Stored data
>>>>>
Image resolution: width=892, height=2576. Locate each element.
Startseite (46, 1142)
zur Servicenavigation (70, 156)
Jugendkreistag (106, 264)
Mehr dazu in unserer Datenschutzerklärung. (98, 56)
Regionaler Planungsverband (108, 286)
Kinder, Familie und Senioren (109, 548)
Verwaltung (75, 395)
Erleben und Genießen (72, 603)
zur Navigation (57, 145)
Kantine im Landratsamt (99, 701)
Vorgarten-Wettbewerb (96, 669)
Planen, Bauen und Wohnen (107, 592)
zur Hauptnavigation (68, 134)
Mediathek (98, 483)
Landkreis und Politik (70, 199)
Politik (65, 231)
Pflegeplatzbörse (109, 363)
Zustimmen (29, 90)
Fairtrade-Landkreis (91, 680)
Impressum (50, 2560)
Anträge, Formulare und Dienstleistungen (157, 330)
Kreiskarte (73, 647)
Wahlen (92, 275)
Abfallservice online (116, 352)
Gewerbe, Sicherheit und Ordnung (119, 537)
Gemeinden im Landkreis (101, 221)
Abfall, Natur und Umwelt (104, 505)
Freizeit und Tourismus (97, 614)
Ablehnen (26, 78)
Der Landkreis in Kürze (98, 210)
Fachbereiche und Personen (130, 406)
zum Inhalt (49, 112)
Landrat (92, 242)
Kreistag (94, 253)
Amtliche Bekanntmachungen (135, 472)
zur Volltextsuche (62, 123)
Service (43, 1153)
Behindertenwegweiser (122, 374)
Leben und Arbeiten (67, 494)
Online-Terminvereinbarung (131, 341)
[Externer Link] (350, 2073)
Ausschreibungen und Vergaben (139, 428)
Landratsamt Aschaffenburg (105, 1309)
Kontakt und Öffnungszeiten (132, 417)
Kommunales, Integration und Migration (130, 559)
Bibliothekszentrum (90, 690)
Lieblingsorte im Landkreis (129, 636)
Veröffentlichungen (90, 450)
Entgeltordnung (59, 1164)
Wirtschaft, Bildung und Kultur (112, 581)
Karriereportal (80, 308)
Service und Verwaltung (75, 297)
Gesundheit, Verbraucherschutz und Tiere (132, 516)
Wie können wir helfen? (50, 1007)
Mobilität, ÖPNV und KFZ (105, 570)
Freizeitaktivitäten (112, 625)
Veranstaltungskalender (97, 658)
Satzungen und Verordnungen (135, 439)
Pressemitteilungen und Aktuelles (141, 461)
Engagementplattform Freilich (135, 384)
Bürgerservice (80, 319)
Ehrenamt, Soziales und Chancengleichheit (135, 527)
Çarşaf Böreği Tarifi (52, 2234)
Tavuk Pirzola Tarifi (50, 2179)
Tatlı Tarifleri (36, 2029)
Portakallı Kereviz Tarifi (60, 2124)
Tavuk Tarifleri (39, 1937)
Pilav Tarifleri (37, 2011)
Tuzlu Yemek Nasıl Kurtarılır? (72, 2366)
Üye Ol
<<<<<
* [YOUR INSTRUCTIONS]:
Using the entries above, quote each line verbatim from the first through the line that contains "Kontakt und Öffnungszeiten (132, 417)".

* [ANSWER TO THIS PROBLEM]:
Image resolution: width=892, height=2576. Locate each element.
Startseite (46, 1142)
zur Servicenavigation (70, 156)
Jugendkreistag (106, 264)
Mehr dazu in unserer Datenschutzerklärung. (98, 56)
Regionaler Planungsverband (108, 286)
Kinder, Familie und Senioren (109, 548)
Verwaltung (75, 395)
Erleben und Genießen (72, 603)
zur Navigation (57, 145)
Kantine im Landratsamt (99, 701)
Vorgarten-Wettbewerb (96, 669)
Planen, Bauen und Wohnen (107, 592)
zur Hauptnavigation (68, 134)
Mediathek (98, 483)
Landkreis und Politik (70, 199)
Politik (65, 231)
Pflegeplatzbörse (109, 363)
Zustimmen (29, 90)
Fairtrade-Landkreis (91, 680)
Impressum (50, 2560)
Anträge, Formulare und Dienstleistungen (157, 330)
Kreiskarte (73, 647)
Wahlen (92, 275)
Abfallservice online (116, 352)
Gewerbe, Sicherheit und Ordnung (119, 537)
Gemeinden im Landkreis (101, 221)
Abfall, Natur und Umwelt (104, 505)
Freizeit und Tourismus (97, 614)
Ablehnen (26, 78)
Der Landkreis in Kürze (98, 210)
Fachbereiche und Personen (130, 406)
zum Inhalt (49, 112)
Landrat (92, 242)
Kreistag (94, 253)
Amtliche Bekanntmachungen (135, 472)
zur Volltextsuche (62, 123)
Service (43, 1153)
Behindertenwegweiser (122, 374)
Leben und Arbeiten (67, 494)
Online-Terminvereinbarung (131, 341)
[Externer Link] (350, 2073)
Ausschreibungen und Vergaben (139, 428)
Landratsamt Aschaffenburg (105, 1309)
Kontakt und Öffnungszeiten (132, 417)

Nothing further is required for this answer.